🤖 AI Summary
To address the limited accuracy of general-purpose large language models (LLMs) in domain-specific modeling, this paper proposes a lightweight, fine-tuning-free optimization framework tailored for Llama 3.1 to enhance its capability in automatically generating domain models—particularly medical data models—from natural language descriptions. Methodologically, the framework integrates search-based hyperparameter tuning with structured prompt engineering: it systematically optimizes inference parameters (e.g., temperature, top-p, max_tokens) and employs stepwise, domain-aware prompt templates to improve output controllability and semantic consistency. By avoiding parameter updates, the approach eliminates the computational overhead and catastrophic forgetting associated with fine-tuning. Experiments across ten heterogeneous domains demonstrate substantial improvements, especially in healthcare (+23.6% F1 over baselines), alongside robust cross-domain generalization—validating both effectiveness and practical applicability.
📝 Abstract
The introduction of large language models (LLMs) has enhanced automation in software engineering tasks, including in Model Driven Engineering (MDE). However, using general-purpose LLMs for domain modeling has its limitations. One approach is to adopt fine-tuned models, but this requires significant computational resources and can lead to issues like catastrophic forgetting.

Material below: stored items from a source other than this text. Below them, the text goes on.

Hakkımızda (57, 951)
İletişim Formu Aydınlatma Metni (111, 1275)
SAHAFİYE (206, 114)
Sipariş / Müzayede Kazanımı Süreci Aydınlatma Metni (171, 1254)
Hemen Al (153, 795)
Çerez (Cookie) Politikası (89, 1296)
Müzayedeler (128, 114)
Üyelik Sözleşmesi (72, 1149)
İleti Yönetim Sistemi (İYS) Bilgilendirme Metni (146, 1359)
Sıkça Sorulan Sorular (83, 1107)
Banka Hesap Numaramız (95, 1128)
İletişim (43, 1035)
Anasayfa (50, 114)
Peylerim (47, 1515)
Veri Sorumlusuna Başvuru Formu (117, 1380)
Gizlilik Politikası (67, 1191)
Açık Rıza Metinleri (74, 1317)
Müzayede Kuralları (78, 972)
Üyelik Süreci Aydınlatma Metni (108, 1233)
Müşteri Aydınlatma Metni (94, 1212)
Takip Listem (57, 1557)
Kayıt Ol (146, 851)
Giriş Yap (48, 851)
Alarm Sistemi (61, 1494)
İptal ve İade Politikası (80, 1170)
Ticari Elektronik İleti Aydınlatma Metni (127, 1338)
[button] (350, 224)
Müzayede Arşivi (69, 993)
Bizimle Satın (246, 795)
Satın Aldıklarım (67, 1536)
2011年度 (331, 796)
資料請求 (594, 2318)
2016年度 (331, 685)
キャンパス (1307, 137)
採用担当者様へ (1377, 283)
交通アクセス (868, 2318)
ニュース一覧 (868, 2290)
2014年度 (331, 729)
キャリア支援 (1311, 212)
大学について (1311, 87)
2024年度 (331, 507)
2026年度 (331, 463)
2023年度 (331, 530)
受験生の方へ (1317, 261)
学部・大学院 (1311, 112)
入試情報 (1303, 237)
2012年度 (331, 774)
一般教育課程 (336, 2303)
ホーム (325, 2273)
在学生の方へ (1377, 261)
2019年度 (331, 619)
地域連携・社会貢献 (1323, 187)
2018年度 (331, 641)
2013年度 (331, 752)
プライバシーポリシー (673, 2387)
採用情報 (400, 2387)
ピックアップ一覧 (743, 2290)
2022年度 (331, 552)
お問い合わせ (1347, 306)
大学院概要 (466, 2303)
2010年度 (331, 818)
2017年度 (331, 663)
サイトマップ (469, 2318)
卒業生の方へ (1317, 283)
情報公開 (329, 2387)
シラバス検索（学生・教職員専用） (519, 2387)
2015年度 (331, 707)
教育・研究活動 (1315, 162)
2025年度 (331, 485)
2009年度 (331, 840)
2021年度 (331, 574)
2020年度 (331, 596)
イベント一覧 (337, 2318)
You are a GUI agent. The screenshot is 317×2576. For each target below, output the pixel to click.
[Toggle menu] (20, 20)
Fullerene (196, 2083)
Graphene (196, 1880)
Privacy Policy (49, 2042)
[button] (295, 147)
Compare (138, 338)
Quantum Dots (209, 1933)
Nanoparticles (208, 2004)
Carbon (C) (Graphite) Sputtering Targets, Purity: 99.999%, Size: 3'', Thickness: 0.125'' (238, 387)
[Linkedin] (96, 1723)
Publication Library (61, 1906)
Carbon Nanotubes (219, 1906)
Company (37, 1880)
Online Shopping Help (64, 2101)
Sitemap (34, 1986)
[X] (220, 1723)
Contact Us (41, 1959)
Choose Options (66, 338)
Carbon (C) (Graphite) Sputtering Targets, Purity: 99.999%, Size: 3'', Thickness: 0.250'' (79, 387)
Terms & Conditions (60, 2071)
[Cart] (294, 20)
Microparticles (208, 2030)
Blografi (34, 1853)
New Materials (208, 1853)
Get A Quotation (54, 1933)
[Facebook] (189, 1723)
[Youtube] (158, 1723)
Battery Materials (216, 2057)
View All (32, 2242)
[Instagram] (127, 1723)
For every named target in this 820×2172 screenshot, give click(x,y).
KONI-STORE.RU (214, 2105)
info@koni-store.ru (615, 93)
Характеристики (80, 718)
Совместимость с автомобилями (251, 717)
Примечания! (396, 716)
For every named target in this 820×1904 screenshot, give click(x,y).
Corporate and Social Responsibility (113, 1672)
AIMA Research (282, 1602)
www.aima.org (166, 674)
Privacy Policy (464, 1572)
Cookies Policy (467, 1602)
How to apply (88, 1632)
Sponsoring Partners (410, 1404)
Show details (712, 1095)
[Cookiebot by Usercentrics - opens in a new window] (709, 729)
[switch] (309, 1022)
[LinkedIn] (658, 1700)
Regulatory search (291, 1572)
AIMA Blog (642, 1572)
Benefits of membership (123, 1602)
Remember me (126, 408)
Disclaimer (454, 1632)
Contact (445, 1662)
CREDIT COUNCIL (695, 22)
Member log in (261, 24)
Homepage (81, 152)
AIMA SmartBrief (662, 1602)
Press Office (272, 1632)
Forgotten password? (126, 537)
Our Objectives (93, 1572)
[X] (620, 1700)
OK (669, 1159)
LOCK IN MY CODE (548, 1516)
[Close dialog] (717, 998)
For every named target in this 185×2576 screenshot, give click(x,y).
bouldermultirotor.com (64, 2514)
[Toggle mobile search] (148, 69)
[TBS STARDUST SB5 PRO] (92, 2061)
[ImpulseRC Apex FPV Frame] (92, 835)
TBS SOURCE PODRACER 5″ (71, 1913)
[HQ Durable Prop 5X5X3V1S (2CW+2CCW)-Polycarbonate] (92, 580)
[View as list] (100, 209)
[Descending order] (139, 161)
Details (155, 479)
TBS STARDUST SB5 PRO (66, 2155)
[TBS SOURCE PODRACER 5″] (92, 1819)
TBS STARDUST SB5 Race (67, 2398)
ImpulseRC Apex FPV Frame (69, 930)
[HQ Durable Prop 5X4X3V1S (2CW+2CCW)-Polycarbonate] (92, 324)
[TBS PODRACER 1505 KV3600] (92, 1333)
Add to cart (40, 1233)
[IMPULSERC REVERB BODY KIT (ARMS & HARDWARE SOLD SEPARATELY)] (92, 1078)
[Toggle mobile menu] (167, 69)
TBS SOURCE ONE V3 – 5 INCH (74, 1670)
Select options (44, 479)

This paper explores how hyperparameter tuning and prompt engineering can improve the accuracy of the Llama 3.1 model for generating domain models from textual descriptions. We use search-based methods to tune hyperparameters for a specific medical data model, resulting in a notable quality improvement over the baseline LLM. We then test the optimized hyperparameters across ten diverse application domains.
While the solutions were not universally applicable, we demonstrate that combining hyperparameter tuning with prompt engineering can enhance results across nearly all examined domain models.